To achieve his goal, Lincoln would use every means at his disposal: argument, persuasion, threat, bribery, a ready supply of salty parables, and in one sensational scene, sat about a smoke-shrouded table with his nettlesome cabinet, the exercise of titanic will. “I am clothed in awesome power,” Daniel Day-Lewis rails, his hand slamming the tabletop as passions well up. By fair means or foul, he will sway those wavering votes in the House where, in 1865, the persuasions of Democrat and Republican were the reverse of today.

Rather than buff up the legend, already carved into Mount Rushmore, Spielberg scrapes the surface to uncover a rough-hewn practicality. Idealism needs to twist a few arms, to wheedle, to get its way. Honest Abe could be a devious so-and-so.

Lincoln is often very funny. In near-slapstick mode, three oily operatives, led by a bounteously moustachioed and profane James Spader, are dispatched to romance or bully the inbetweeners. And no-one is having as much fun as Tommy Lee Jones, his face as immobile as a cliffside as the great Thaddeus Stevens, the radical emancipator convinced to set aside his all-or-nothing convictions. In “full froth” Stevens could reduce rivals to quivering wrecks, something noted of Mr. Jones by quivering interviewers.

Of anything, you catch a scent of the Coen brothers. Here is a meticulous American milieu where obstinate men with crazy facial hair hurl insults at one another in a baroque compendium of Twainian whimsy, Shakespearean oratory, Biblical commandment and the florid spin doctoring of the day, including the single greatest use of the word “nincompoop” in cinema history. Kushner nudges his director into satire, for what are politicians if not actors? What is the House if not a theatre? But the gravity is never in question. In a glimpse of a world beyond lamp-lit Washington, Lincoln inspects the devastation of Petersburg from horseback, a bitter panorama of violated bodies: there can be savage wrongs in doing the right thing.
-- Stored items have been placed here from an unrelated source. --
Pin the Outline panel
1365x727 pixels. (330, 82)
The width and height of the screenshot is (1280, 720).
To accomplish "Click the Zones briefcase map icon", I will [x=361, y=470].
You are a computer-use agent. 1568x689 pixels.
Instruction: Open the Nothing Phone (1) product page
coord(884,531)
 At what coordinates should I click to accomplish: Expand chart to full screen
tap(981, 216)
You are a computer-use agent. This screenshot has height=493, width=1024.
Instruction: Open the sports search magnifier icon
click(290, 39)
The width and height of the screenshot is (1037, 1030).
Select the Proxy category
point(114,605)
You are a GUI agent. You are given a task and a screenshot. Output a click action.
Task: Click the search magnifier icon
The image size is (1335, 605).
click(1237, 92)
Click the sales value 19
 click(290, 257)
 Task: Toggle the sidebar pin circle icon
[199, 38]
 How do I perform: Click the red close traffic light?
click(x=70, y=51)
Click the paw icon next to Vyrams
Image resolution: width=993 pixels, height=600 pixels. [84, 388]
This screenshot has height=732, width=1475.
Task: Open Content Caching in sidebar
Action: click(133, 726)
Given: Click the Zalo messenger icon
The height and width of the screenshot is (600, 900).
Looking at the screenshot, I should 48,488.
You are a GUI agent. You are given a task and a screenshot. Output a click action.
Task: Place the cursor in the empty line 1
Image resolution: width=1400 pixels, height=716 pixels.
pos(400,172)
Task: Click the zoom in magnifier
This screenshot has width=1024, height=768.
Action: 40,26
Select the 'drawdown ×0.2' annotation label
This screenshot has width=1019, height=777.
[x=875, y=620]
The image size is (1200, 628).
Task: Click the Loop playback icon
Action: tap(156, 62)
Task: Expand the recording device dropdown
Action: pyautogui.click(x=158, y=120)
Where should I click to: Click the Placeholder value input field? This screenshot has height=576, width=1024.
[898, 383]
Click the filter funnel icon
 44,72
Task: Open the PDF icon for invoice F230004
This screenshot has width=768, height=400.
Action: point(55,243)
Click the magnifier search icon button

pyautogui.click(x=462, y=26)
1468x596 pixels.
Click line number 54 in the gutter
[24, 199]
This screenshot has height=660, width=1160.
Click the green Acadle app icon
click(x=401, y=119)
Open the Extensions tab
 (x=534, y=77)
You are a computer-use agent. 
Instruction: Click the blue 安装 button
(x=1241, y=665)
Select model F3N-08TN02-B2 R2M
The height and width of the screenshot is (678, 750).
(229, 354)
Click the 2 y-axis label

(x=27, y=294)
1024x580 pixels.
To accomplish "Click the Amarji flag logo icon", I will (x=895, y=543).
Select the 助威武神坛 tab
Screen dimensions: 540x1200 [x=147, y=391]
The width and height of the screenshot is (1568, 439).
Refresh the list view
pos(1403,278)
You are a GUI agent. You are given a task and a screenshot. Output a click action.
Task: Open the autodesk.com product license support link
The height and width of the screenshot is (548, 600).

Perhaps fittingly, the Anglo-Irish Day-Lewis has come to represent the schizoid heart of American history: as pioneer Hawkeye in The Last Of The Mohicans; wicked, flag-draped hood Butcher Bill in Gangs Of New York; soulless tycoon Daniel Plainview in There Will Be Blood; and now tin-voiced emancipator Lincoln. A peerless researcher, he stoops his neck and stiffens his limbs to create Lincoln’s reputedly wooden gait, as ungainly as RoboCop. His voice is wry and reedy and takes getting used to. He is a ruminative, elusive, half-smiling presence dressed like an undertaker, given to quoting Euclid and Hamlet at the drop of a stovepipe, and Spielberg veils him in shadow and crowns him in silvery halos. It is a shame the final, unnecessary five minutes feel the need to hastily re-sanctify Lincoln for a melodramatic sign-off, for this is a micro-study in restraint: the neat concentration of a staggering man, and Day-Lewis maintains a tantalising balancing act between flesh and marble. Our first sight of him finds Lincoln with his back to us, sitting before a bandstand, an echo of the memorial to come, listening as black soldiers pointedly recite his Gettysburg lines back to him — the message is radiantly clear: live up to your words.

As unexpected as it is intelligent, thanks to virtuoso work from Spielberg and Kushner, Lincoln is landmark filmmaking, while Day-Lewis is so authentic he pulls off that stovepipe.